At least according to the documentation textures work only with 1,2,4 vector types, never tried it with 3, but it’s problematic with alignment which is why it’s probably not supported. You could try though as I think that OpenGL does support it, but I may be wrong. It’s generally better to work with alpha channels, even if unused so pixels are aligned to word boundaries. This means that you should work with uchar and manage the 3 ellements yourself.

Second question, How do you load/display the image? That is, what is the expected input/output format, looks from the images like it may be rrrrr ggggg bbbbbb and not rgbrgbrgb (or more specifically since you are getting blue images, it may be bbbbbb gggggg rrrrrr).

I attached some code, note that it is BAD, as it doesn’t coalesce writes since you write in bytes and three bytes per kernel. You need to either launch three times the kernels so that eacn kenrel handles one byte in each pixel or that each kernel handles 4 pixels (12 bytes)

Next, your cudaCreateChannelDesc is wrong. It’s easiest to use using templates. For uchar images you want

[codebox]texture<uchar, 2, cudaReadModeElementType> texRef;

{
uchar *in;

size_t stride;
cudaMallocPitch(&in, &stride, …);
cudaMemcpy2D(...);
cudaChannelFormatDesc desc = cudaCreateChannelDesc ();
// Assuming RGB image and width in pixels, we need width*3 as this is width*rgb

cudaBindTexture2D(NULL, &texRef, in, &desc, width*3, height, stride);
// Each kernel copies three pixels
dim3 dimGrid((height - 1)/16 + 1, (width - 1)/16 + 1);

dim3 dimBlock(16, 16);

KernelTexture <<< dimGrid, dimBlock >>> (out, outStride, height, width);
[/codebox]

For an rgb image you probably want

[codebox]global_ void KernelTexture(char *out, size_t outSride, int width, int height)

{

usigned int x = (umul24(blockDim.x, blockIdx.x) + threadIdx.x)*3;

usigned int y = umul24(blockDim.y, blockIdx.y) + threadIdx.y;

// width is in pixels, not bytes

if (x > width*3 || y > height)
return;
out[y*outSride + x ] = tex2D(texRef, x , y);

out[y*outSride + x + 1] = tex2D(texRef, x + 1, y);

out[y*outSride + x + 2] = tex2D(texRef, x + 2, y);

}

[/codebox]

now ! finally I got it ! Thanks a lot laughingrice !!, only thing which I had to figure out was to set up cudaMemcpy2D and cudaMallocPitch (). I put everywhere where I had to allocate memory 3 (for RGB image ).

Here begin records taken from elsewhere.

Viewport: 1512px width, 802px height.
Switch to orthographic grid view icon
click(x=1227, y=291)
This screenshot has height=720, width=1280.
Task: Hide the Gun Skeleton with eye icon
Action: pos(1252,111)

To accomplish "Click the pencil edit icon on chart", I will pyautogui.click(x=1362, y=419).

But one thing what I don’t understand are references to RGB channels in this example:

text2D( texRef, idx + 0, idy )

text2D( texRef, idx + 1, idy )

text2D( texRef, idx + 2, idy )

does it mean that, I’m referring to RGB channels in pitch memory, which was allocated on device, but I’m accessing it through texture memory ? Is it right ? Is it mapping pitch → texture ?

Thanks in advance !

mpwm · May 27, 2010, 5:23pm

ohhhh no ! … I’ve just realized that for another image it doesn’t work External Image properly. For lena.jpg ( 512x512 ) works but for example for 300x300 doesn’t (see attch.) - I getting some strange black lines across the picture - what is wrong ?

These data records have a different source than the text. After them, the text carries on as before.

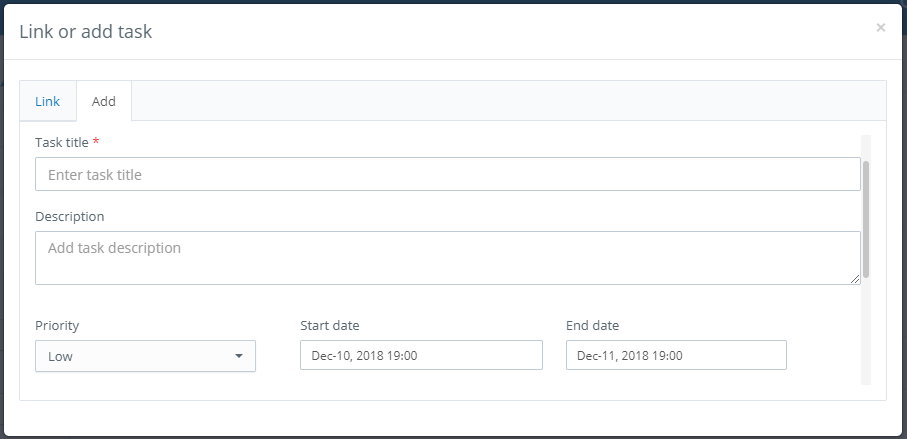Select the Add tab
The width and height of the screenshot is (907, 439).
[104, 101]
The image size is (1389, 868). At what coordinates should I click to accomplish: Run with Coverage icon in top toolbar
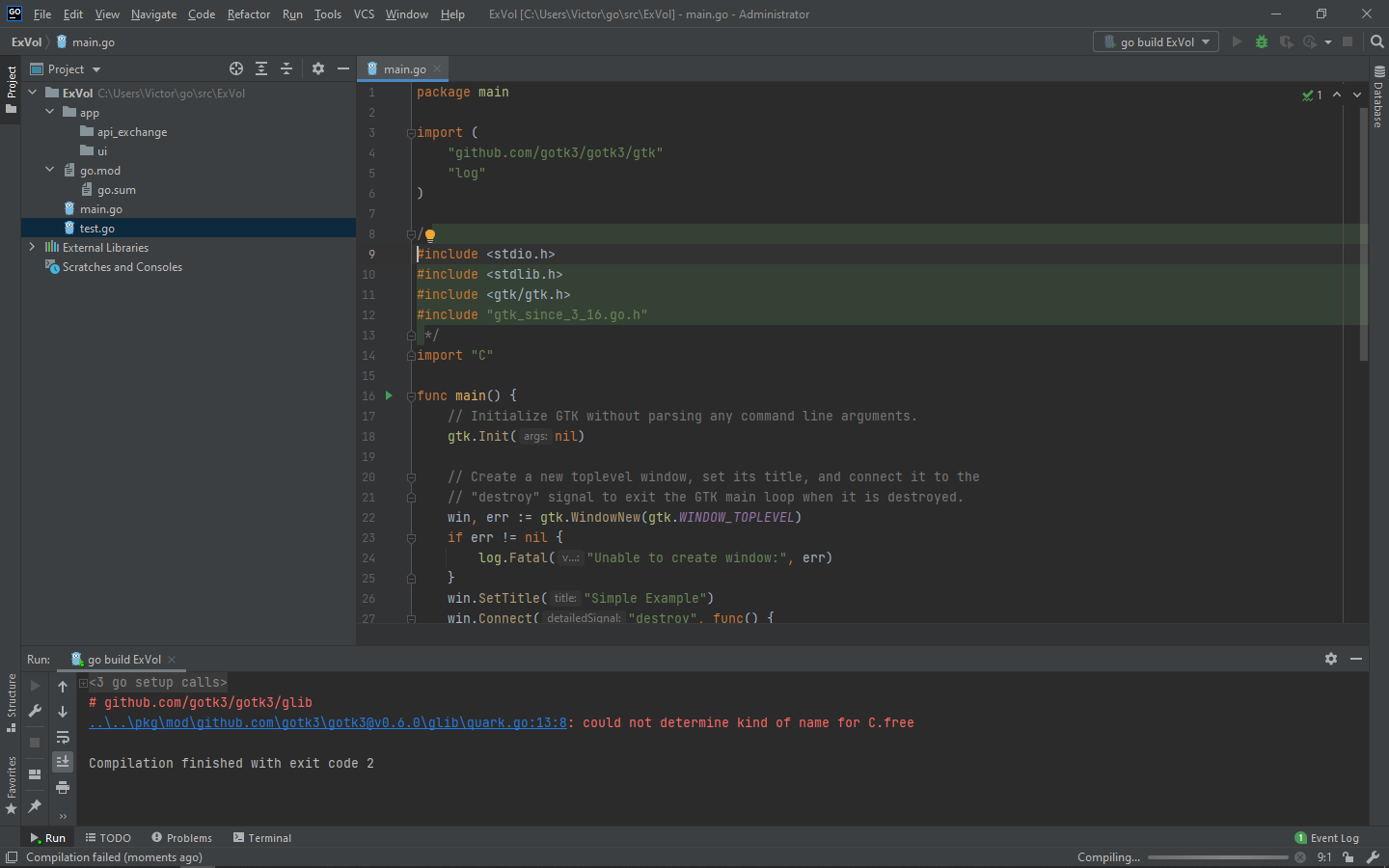(1286, 41)
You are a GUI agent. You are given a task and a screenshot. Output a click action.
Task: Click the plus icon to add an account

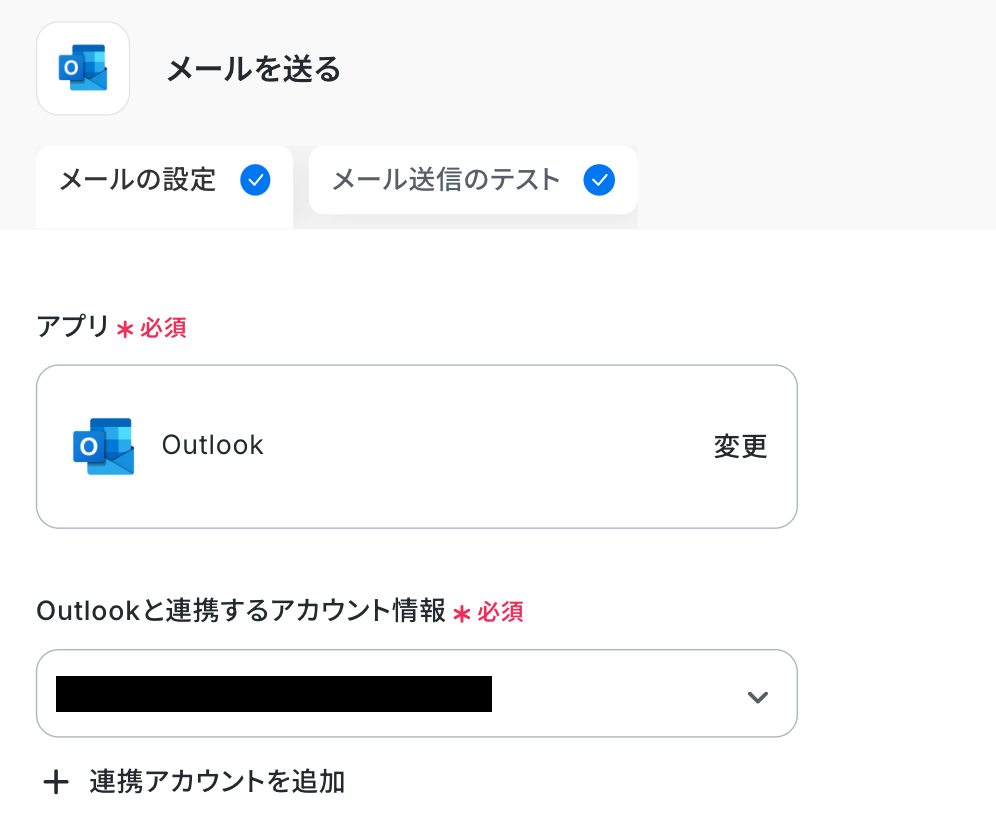[x=56, y=782]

laughingrice · May 27, 2010, 7:40pm

You are not handling the pitch correctly. From the diagonal black lines you are passing image width in bytes to the texture instead of image pitch in bytes

How do you load the image on the CPU side (if it’s OpenCV then you have image pitch on that side as well)

The idea is like this:

The image is width (RGB) elements by height lines. The buffer is pitch bytes width by height lines. So if I’ll manage to do it in text

rgbrgbrgbrgb00

width would be 4, height 3, pitch 14

The pitch idea is that you want the start of each line to be aligned to get read coalescing on each line

Look at the syntax of the functions

cudaMallocPitch(&buf, &bufPitch, width (in bytes), height)

cudaMemcpy2D(buf, bufPitch, host, hostPitch, width (in bytes), height, copy type)

where if the host doesn’t have a pitch you use hostPitch = line width in bytes. If you use OpenCV hostPitch = img->widthStep and not img->width*3

cudaBindTexture2D(NULL, &texRef, buf, &desc, width*3, height, bufPitch);

notice the use of both width*3 and bufPitch

mpwm · June 5, 2010, 3:00pm

You are not handling the pitch correctly. From the diagonal black lines you are passing image width in bytes to the texture instead of image pitch in bytes

How do you load the image on the CPU side (if it’s OpenCV then you have image pitch on that side as well)

The idea is like this:

The image is width (RGB) elements by height lines. The buffer is pitch bytes width by height lines. So if I’ll manage to do it in text

rgbrgbrgbrgb00

rgbrgbrgbrgb00

rgbrgbrgbrgb00

width would be 4, height 3, pitch 14

The pitch idea is that you want the start of each line to be aligned to get read coalescing on each line

Look at the syntax of the functions

cudaMallocPitch(&buf, &bufPitch, width (in bytes), height)

cudaMemcpy2D(buf, bufPitch, host, hostPitch, width (in bytes), height, copy type)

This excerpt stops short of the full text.